Dewan Pimpinan Pusat Partai Solidaritas Indonesia (DPP PSI)

Indonesia Tidak Butuh Guru Besar yang Kerdil

 

Indonesiannews.co / Fenomena perjokian untuk mendapatkan gelar Guru Besar di berbagai kampus mendapat sorotan tajam dari Ketua DPP PSI, Furqan AMC.

“Perjokian telah mendegradasi marwah Guru Besar. Budaya palsu, membuat Guru Besar menjadi kerdil. Indonesia tidak butuh Guru Besar yang kerdil”, tegas Furqan AMC.

 

“Lebih parahnya modus perjokian guru besar tersebut terjadi massif dan sistematis di berbagai kampus baik negeri maupun swasta sebagaimana temuan investigasi sebuah media nasional” tambah Furqan.

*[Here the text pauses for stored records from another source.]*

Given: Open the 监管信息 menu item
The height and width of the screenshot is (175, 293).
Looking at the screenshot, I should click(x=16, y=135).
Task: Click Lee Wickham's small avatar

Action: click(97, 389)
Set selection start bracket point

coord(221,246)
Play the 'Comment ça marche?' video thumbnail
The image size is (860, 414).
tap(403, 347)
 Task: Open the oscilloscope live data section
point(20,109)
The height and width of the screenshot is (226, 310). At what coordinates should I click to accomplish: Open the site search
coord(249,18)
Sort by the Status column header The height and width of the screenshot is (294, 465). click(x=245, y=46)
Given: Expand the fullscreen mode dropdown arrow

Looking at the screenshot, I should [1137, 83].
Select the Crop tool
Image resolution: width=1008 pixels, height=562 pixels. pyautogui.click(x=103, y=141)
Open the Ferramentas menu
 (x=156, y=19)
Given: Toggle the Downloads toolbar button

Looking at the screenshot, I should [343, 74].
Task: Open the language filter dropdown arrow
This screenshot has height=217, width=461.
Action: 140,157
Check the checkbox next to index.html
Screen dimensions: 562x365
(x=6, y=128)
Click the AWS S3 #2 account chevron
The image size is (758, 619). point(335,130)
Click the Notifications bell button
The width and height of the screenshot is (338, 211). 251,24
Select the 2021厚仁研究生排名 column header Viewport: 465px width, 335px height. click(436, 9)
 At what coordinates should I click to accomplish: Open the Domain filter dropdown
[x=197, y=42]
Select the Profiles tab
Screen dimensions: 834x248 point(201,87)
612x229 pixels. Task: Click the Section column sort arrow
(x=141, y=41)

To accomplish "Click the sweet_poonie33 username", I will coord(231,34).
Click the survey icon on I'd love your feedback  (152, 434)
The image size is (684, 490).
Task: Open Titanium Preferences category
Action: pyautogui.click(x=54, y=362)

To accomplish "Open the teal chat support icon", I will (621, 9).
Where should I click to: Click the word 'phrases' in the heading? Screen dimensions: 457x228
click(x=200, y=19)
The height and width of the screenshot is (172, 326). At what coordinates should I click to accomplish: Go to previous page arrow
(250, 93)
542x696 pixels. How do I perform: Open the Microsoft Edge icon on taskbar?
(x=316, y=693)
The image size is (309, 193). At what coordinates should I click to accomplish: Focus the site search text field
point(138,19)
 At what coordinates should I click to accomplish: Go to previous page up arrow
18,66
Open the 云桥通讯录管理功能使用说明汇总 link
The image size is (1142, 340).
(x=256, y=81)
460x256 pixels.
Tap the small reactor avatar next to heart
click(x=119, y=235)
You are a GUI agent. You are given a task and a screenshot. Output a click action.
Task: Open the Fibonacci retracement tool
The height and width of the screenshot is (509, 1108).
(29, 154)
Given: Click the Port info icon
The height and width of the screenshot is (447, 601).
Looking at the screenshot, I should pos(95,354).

Karena itu menurut Furqan, fenomena ini tidak bisa direspon semata kasuistik, orang per orang, namun harus disikapi secara komprehensif.

 

“Kalau tidak dibenahi total oleh Kemendikbudristek, saya khawatir lama-lama budaya palsu ini akan mewabah dan masyarakat jadi permisif. Secara sublimatif bisa memicu semakin berkembang biaknya budaya korupsi di segala bidang,” ujar Furqan.

 

Lebih lanjut Furqan yang juga aktivis 98 ini menjelaskan, “Kapitalisme telah membuat pendidikan menjadi industri. Tujuan mulianya untuk mencetak sumber daya manusia bermutu, telah ditelikung menjadi sekedar reproduksi status demi penetrasi pasar”.

 

Furqan mempertanyakan, jika untuk guru besar saja jamak terjadi modus perjokian, tak terbayangkan bagaimana skripsi di strata satu.

 

Temuan investigasi kompas mengungkap, perjokian di dunia akademik tersebut melibatkan pejabat struktural (petinggi) kampus, calon guru besar, dosen hingga mahasiswa. Diduga salah satu motifnya untuk mendongkrak angka kredit dan meningkatkan akreditasi kampus.

 

Pemerintah dikabarkan telah menolak 4.862 (64%) calon guru besar dari 7.598 calon dengan berbagai alasan. Di antaranya karena karya ilmiah yang dilampirkan sebagai syarat pencalonan terbit di jurnal yang tidak berkualitas dan relevansi keilmuan yang tidak cocok. Namun yang lebih parah ditemukan indikasi pelanggaran etika akademik.